Ce n’est évidemment pas le rejet de la pédophilie qui posa problème à cet instant, certes non. C’est cette manière furieuse d’exhiber des coupables avec d’autant plus de hâte que, pour l’essentiel, nos sociétés continuent de « tourner autour du pot » en matière de morale ; c’est cette obstination à fermer les yeux sur le contexte des crimes pédophiles, par crainte de faire le jeu de la « réaction » : la pornographie devenue un art ménager de la société marchande, la télévision du hard assez peu regardante en matière de limites, l’effarant laxisme du passé et la myopie du présent.

Cette rafle grandiloquente, mais circonscrite à une catégorie bien précise de suspects, rappelait un rituel périodique des anciens régimes communistes : l’immolation de quelques apparatchiks corrompus et malchanceux, immolation qui permettait de sauver le système, de faire la part du feu.
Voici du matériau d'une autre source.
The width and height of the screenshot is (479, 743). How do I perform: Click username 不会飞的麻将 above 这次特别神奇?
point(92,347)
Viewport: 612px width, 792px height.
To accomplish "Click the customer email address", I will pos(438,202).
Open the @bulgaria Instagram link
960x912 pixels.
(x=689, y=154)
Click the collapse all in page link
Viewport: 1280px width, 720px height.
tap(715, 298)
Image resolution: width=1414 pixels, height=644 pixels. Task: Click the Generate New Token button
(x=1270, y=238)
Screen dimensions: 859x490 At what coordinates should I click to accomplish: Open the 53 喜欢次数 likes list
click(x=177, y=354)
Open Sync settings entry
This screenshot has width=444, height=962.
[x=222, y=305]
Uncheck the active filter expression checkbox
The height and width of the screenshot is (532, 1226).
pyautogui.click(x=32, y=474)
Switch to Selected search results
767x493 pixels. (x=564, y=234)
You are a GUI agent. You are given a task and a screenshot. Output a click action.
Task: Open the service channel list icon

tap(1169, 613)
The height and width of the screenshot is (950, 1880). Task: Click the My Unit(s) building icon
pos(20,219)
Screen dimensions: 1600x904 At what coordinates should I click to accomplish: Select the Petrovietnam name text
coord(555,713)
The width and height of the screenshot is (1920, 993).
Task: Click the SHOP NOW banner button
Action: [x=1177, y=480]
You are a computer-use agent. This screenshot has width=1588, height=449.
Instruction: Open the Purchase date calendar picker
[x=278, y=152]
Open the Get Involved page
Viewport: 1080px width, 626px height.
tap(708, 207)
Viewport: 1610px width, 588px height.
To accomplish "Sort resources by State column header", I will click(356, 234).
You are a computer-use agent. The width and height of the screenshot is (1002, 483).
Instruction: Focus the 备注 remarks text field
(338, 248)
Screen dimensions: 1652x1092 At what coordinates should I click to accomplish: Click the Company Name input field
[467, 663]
Cette chasse ouverte aux pédophiles et les quelques polémiques tardives qu’elle provoqua laissèrent pareillement entrevoir un peu de la sourde terreur qui, en secret, justifiait l’entreprise. Et le soulagement provisoire qu’elle escomptait de ces répressions.

La question de l’interdit se ramenait donc tout entière à une affaire d’âge et d’état civil ?

Ouf ! Quinze, seize ou dix-sept ans et demi : il y avait hédonisme légitime dans un cas, crime abject dans l’autre. A quelques mois près. On se rassura d’un partage aussi sobrement arithmétique entre le bien et le mal. Le grand désarroi moral redevenait une question de calendrier. Enfin ! Que partout ailleurs la fête continue ! Pour se dérober devant une question abhorrée - quelle morale sexuelle pour quelle société ? -, on perfectionnait de cette façon une pratique du double langage et du discours évolutif.

Langage de sourcilleuse répression d’un côté (Haro sur le moindre suspect ! Au poteau les profs trop caressants !) ; bavardage nietzschéen et doxa permissive de l’autre (Vive le porno télévisé ! Bravo au nightclubing et au coït échangiste !). Discours d’admonestation sentencieuse le matin (Protégeons la pureté de l’enfance ! Honte au désir bestial !) et protestation permissive le soir (non à l’ordre moral). Cette pathologie du double langage n’a qu’une fonction véritable : éluder. Ainsi nos sociétés, qui répriment et tolèrent tout à la fois, qui confient à la police les dilemmes qu’elles ne savent plus trancher, fuient-elles sans courage cela même qu’elles croient regarder en face : le sexe et les questions qui lui font escorte.